Originally Published on ARTnews

Jun 4, 2020

By Adam Pendleton

I woke up this morning and realized I live in a country where police mow down civilians with SUVs and storm protesters with batons, rubber bullets, tears gas, and live rounds. I realized you can lose your life for standing up for life. I realized that I am not safe, and this country is not kind. I realized we are living through a health crisis, an economic crisis, a cultural crisis, and a social crisis while the country is being led by a man who fuels all flames of dumb violence and division. I realized I was tired of being asked “Are you OK?” by friends and colleagues. I realized I was tired of being asked to respond yet heartened that people care. I realized I was angry that I was heartened that people care—because you better care. You are the person standing next to you: If I fail, you fail. If you fail, I fail.

I realized we have lost our collective sense of compassion and intelligence—and then that we probably never had it to lose.
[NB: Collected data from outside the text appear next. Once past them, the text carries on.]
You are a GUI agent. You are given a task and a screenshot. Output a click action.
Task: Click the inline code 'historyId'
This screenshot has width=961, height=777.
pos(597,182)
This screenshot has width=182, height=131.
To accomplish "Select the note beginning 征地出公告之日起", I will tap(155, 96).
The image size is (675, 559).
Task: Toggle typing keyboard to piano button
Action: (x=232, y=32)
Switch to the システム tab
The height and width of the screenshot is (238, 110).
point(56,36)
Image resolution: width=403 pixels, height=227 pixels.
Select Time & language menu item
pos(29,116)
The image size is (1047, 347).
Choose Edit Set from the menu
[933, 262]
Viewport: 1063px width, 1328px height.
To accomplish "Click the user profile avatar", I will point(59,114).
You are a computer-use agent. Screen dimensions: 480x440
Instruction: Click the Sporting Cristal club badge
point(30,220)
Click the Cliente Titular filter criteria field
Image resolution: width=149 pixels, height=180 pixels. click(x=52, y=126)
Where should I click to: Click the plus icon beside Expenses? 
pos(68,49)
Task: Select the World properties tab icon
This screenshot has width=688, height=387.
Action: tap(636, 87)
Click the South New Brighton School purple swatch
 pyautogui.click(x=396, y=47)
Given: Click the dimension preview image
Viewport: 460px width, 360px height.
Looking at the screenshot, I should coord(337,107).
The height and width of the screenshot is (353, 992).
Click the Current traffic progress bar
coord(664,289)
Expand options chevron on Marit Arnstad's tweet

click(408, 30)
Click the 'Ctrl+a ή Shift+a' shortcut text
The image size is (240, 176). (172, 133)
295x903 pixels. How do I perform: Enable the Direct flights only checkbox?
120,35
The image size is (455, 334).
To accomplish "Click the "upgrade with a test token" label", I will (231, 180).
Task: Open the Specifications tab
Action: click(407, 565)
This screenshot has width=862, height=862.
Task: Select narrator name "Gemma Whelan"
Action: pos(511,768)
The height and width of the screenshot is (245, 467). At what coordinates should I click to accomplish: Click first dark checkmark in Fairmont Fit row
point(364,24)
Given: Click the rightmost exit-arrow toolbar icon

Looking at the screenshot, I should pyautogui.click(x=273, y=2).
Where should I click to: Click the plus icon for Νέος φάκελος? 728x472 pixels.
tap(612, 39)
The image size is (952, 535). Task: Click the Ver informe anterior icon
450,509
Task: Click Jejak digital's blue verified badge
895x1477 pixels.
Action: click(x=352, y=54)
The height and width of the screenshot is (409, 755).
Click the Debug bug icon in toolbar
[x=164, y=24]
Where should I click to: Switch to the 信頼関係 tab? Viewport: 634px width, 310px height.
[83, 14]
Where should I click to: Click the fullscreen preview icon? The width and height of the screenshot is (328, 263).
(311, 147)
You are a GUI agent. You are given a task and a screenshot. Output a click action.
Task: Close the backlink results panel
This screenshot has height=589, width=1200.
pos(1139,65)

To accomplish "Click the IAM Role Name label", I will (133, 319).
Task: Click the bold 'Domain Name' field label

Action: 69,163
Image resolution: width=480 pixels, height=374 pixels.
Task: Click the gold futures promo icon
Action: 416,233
I realized that, after this moment quells, people will go back to their lives, and my life as well as those of my brothers and sisters—trans, cis, the we in all of us—will still be on the line. I woke up in the calm of the early morning light next to the man I love and thought, “Live free or die.” I wondered if I should, if I would, give my own life for this urgent abstraction of Black life, of mattering. I wondered if I would die. I realized I am surrounded by contradictions, dysfunctions, and distractions. I realized I had better things to do than mourn for this country while thinking of Toni Morrison: “The function, the very serious function of racism is distraction. It keeps you from doing your work. It keeps you explaining, over and over again, your reason for being. Somebody says you have no language and you spend 20 years proving that you do. Somebody says your head isn’t shaped properly so you have scientists working on the fact that it is. Somebody says you have no art, so you dredge that up. Somebody says you have no kingdoms, so you dredge that up. None of this is necessary. There will always be one more thing.”

But then I realized I must mourn for you who don’t speak up, act up, or take a stand. I realized my life might depend on you. I realized while I was culturally designated as “African-American”—words I’ve too often heard so violently used—it was my ancestors who built this country. I realized that, but for few of us, we’re all immigrants, forced and otherwise, on this land. I realized, too late as always, that there were people here long before us, and we only know how to plunder and think we’re flourishing. I realized I wanted to ask “Whose life doesn’t matter?” but then: when you have to ask, it’s probably too late.

I realized that my pessimism is realism and, of course, it’s long been time to get real. I ask of history here: Did our artists join hands with our freedom fighters? Did they demonstrate in Birmingham? Did they cover their faces when the hoses were turned on? History shirks linearity. It exhausts us. It exhausts me.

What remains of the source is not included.